4" Pot Domo arigato to our friend Lance for sharing some amazing named selections imported from Japan of this choice autumn flowering perennial. These are mixed seedlings mainly from white flowered selections and although all vary in bloom, they are all consistently really good. A beautiful plant with sizable fleshy Maple-ish leaves and topped in fall by airy sprays of pure white to sometimes touched in pink flowers like snow frozen in flight. Favoring a cool moist position and such a delight to have something wondrous blooming in the autumn. These have a surprisingly rugged constitution which belies their delicate appearance so if you can take to avoid letting them dry out, they will take care of you.
4" Pot Perennial Impatiens. Apricot yellow pouchy flowers in late summer enliven the already vibrant foliage of this hardy Chinese species. A good spreader so give it some room. Judith McLoughlin in Victoria combines this beautifully with Filipendula ulmaria 'Aurea' or at least she did at one point in the past as her gorgeous small garden is anything but static.
Medium Band Pot An oddity in the Hydrangea family, this is a small shrublet introduced by Crûg Farm from cultivated Japanese plants although they say it apparently is native to the Ryukyu Islands. Light green and lightly toothed leaves subtend the vertical open sprays of fertile pink flowers with tiny highlights of bluish stamens. People won't involuntary exclaim in amazement when they see this in your garden but they will feel like they are lagging quite a bit behind you as plant collectors. It is an excellent psychological profile plant as it is a safe bet nobody will know what this is and there will be those who ask right off "just what the heck is that" while others will attempt to give the illusion of "that old thing". Moist and sheltered.
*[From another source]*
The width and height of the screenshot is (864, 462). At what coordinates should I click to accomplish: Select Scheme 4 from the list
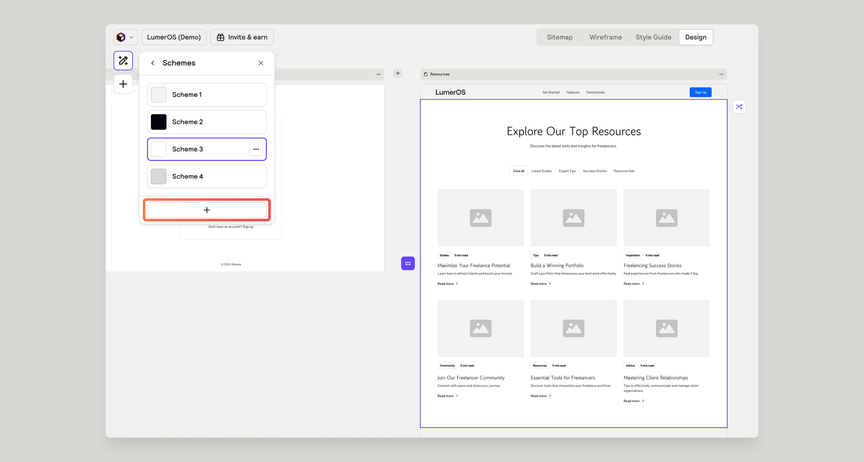207,176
We have not yet tried it in our garden but we need to thank Ed Bowen of Opus Plants in Rhode Island for sharing it with us.
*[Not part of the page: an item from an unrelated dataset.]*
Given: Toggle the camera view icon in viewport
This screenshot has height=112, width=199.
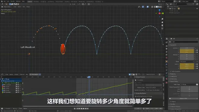Looking at the screenshot, I should [162, 25].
Quart Pot Rare in cultivation, this form from NW India of this Solomon's Seal is mainly an epiphytic species growing in mossy trees and on mossy, humus covered rocks. The speckled pale pink flowers hang as small bells as the new growth elongates and as the season progresses, the flowers turn into attractive red fruits. In frost-free areas, the fruit-bearing stems overwinter and overlap the flowering of the next year's growth which is very charming. This is an evergreen species in mild areas and is some years for us but of late has been deciduous due to cold winters with no ill effects. It has done very well in our raised shade beds and this is another plant we mulch in the fall as a winter precaution. Good drainage.
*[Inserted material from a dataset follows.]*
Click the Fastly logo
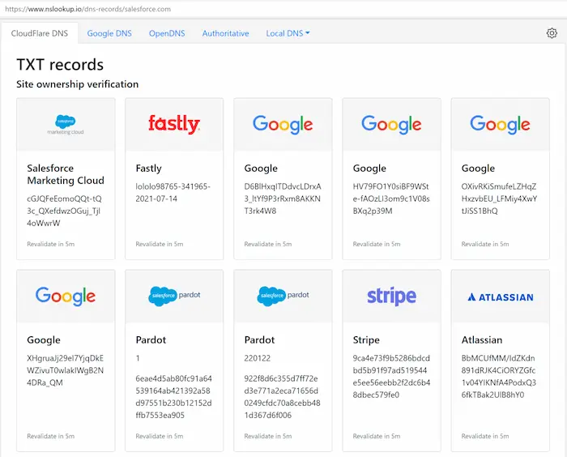The height and width of the screenshot is (457, 567). point(174,124)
Medium Band Pot Nepal Lily. One of our favorite Lilies and one we have had the pleasure of seeing in the wild in Arunachal Pradesh near eastern Bhutan where it was growing in low scrub on a sunny hillside. This is not from that trip but is a particularly good form with very large pendant yellow-green flowers with a stunning chocolate maroon throat. Really pretty amazing. One thing that we especially enjoy is that it creeps about via underground rhizomes setting new bulbs along the way. It is not unusual for it to pop up 18" away from where you planted it. This fecund wanderlust does make for an impressive display in a few years. Good drainage in the winter and mulch. Our planting in our raised shade garden bed had 80 flowers last year and was a sight. These bulbs should flower but some may wait until next year.